§ Problems and tasks
(1) From the sustainable brand value text, list the kinds of consumption that many corporations are said to be reducing.
(2) Transcribe the sustainable brand value text from "The reasons for" to "a sustainable organisation.".
(3) Condense the paragraph of the sustainable brand value text that begins "That is why a total product approach is advocated" into one or two sentences, keeping its main facts.

§ Text excerpt
※
Creating Sustainable Brand Value: from product sinner to winner

Many corporations are identifying, measuring and reducing their operational impacts and making clear in-roads into reducing their energy, water and waste consumption. This is a major step forward in the fight to reducing environmental impacts; though the speeding of this knowledge through supply-chains is the next challenge.

However, the market leaders also need to start looking beyond operations and deep into all the attributes of their actual products. This is partly because it is recognised that sequentially dealing with each issue (carbon, water, waste, toxicity etc) is more costly and time-consuming; but also it is understood that only a holistic approach to redefining and redesigning products will lead to sustainable market advantage. This is where real traction will be gained, not only within sectors but the messages will be driven through customer choice too; thereby enlightening the passive majority.

Whilst some brands are launching products with lower carbon, water or packaging waste, there is a fear that whatever your category teams are working on will be trumped by a competitor’s latest announcement.

That is why a total product approach is advocated. This is a collaborative and whole team methodology which is as much about marketing, brand and NPD expertise as it is about the environmental measurement. Taking a whole product approach means a forensic methodology to understanding every attribute of the product and analysing how to reduce each impact to make it not only ‘best in class’ but to give it an unassailable market advantage.

The reasons for this are simple:

  1. Market forces are the dominant factor: whether you’re a retailer who has published stretching targets for reducing impacts or a manufacturer keen to maintain market presence, the need is clear to define a route-map to becoming a sustainable organisation.
※
§ The data
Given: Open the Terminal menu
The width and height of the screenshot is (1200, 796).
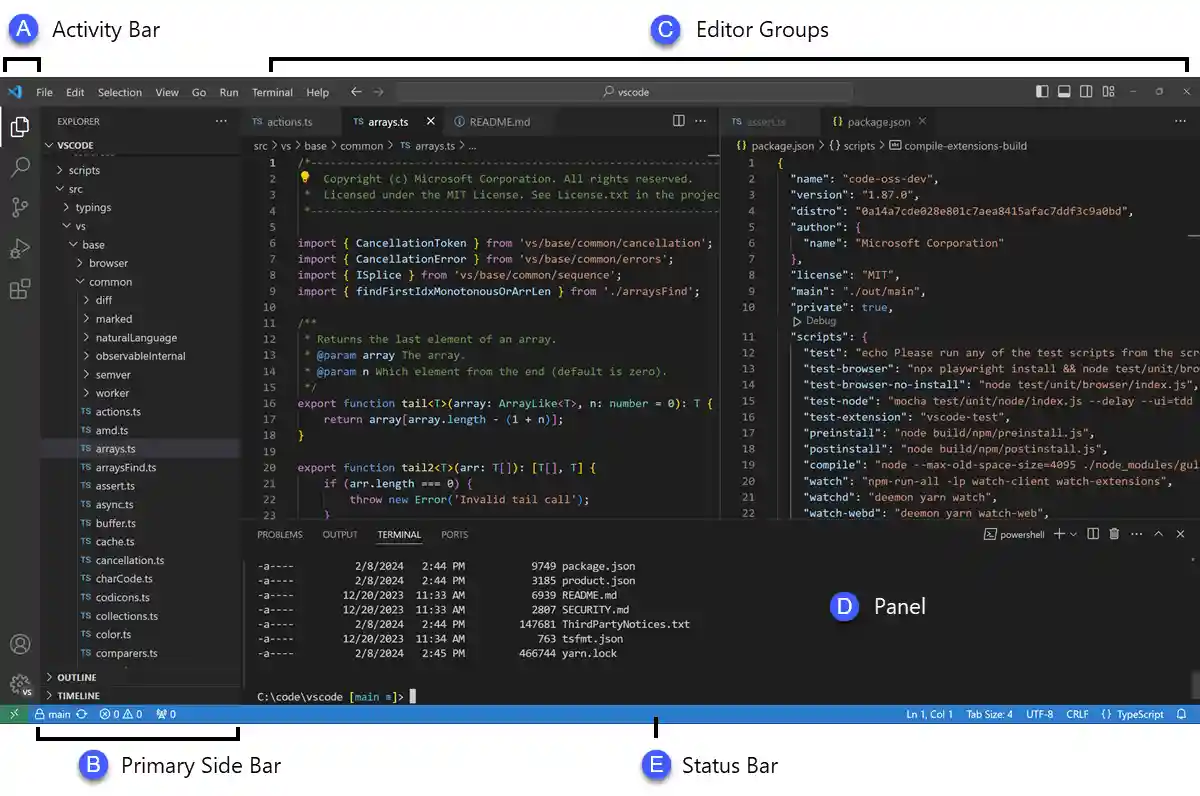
※
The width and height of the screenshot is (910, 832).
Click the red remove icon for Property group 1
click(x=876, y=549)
※
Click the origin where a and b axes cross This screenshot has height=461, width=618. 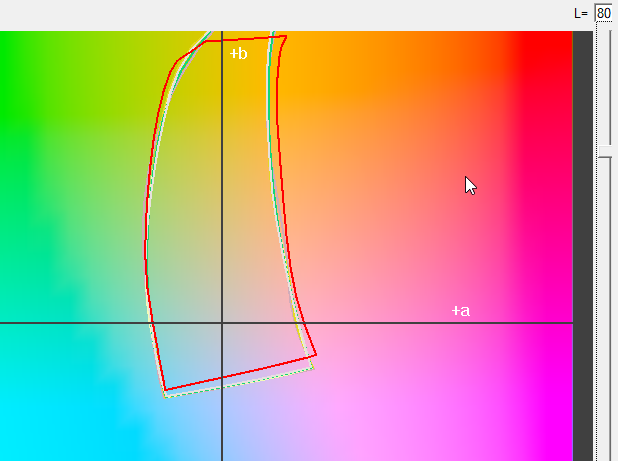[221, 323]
※
§ Solutions to the problems
(1) Energy, water, waste

(2)
The reasons for this are simple:

  1. Market forces are the dominant factor: whether you’re a retailer who has published stretching targets for reducing impacts or a manufacturer keen to maintain market presence, the need is clear to define a route-map to becoming a sustainable organisation.

(3) A total product approach is advocated: a collaborative, whole-team method that draws on marketing, brand and NPD expertise as much as on environmental measurement. It closely examines every attribute of a product and how to reduce each impact, aiming to make the product best in class and to give it an unassailable market advantage.